09-26-2007, 03:59 PM#1
sas_Skorpion
Hello i got a question if somebody could help me :

How's the best way to set item prices in a AoS to be balanced ?

In my case the standard gold drop is 50~ can u help me ?
09-26-2007, 04:01 PM#2
erwtenpeller
Exell doc, calculate how much money one could theoratically make over how much time, and decide how fast you want people to increase in power compared to the experience and levels they would have gained from killing that same amount of monsters.
09-26-2007, 04:59 PM#3
cohadar
Nope wrong answer, calculating never works.
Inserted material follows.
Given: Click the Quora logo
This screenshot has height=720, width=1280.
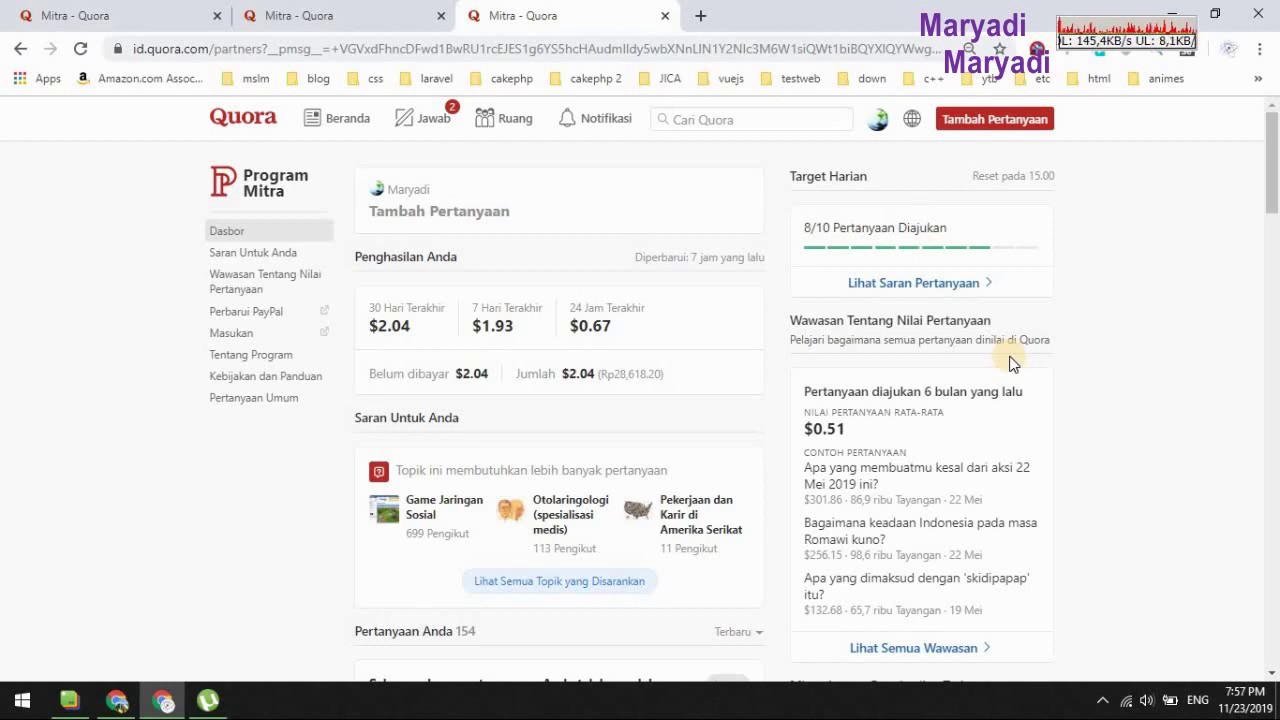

Just give your items some approximated costs,
and then play your map over and over until you find out:
what items people abuse - so you can nerf them or increase the price
what items people never buy - so you can boost them or reduce price.
09-26-2007, 06:00 PM#4
rain9441
I'd go with the excel calculations. You can approximate the amount of gold and experience a player will have at any given time and decide what kind of bonuses they should have given that gold. Maybe at level 6 you want them to have either 2 "ok" items OR 5 "starter items", and at level 6 their gold will be around 1500, so make your starter items cost 300 and your OK items cost 750.

After you get your base prices, tweak them as you see fit. Remember to consider the value of an item slot as well, an item that gives 50 agility should cost a lot more than 10 items that give 5 agility since you can only carry 6 items.
09-26-2007, 07:18 PM#5
Captain Griffen
I'd go with remove items from it.
09-26-2007, 07:45 PM#6
Anitarf
Quote:
Originally Posted by Captain Griffen
I'd go with remove items from it.
I always wanted to do that... so I did!

I'm all for theoretical practice, so I'd go with a spreadsheet as well. Alternatively, you could go the other way around, first choose item costs and then tweak the player income. I did this for a map idea I never finished, I wanted the ultimate items to cost 1000 gold because that's such a nice number, so that was my starting point and everything else was made to fit that.
09-26-2007, 11:40 PM#7
sas_Skorpion
Well for now I'm doing the approximate method then ill check out how does it work :D well right now i have few more things do to and there should be the first release of the titan arena ... i just hope ppl will like it :( so its not a total waste of time :P
09-27-2007, 12:52 AM#8
Castlemaster
It's my opinion that the effort and time you spend making a spreadsheet (which is not the real thing) could be spent getting as much progress as testing. You'd be surprised how enlightening a single map test with friends can be, and how inaccurate the 'predictions' are. Emphasis on 'opinion'.
09-27-2007, 01:42 AM#9
Strilanc
Winging it with approximate values, then adjusting to fix problems, will work well enough for your purposes. It forces you to do a lot of testing and you'll get an intuition for the map.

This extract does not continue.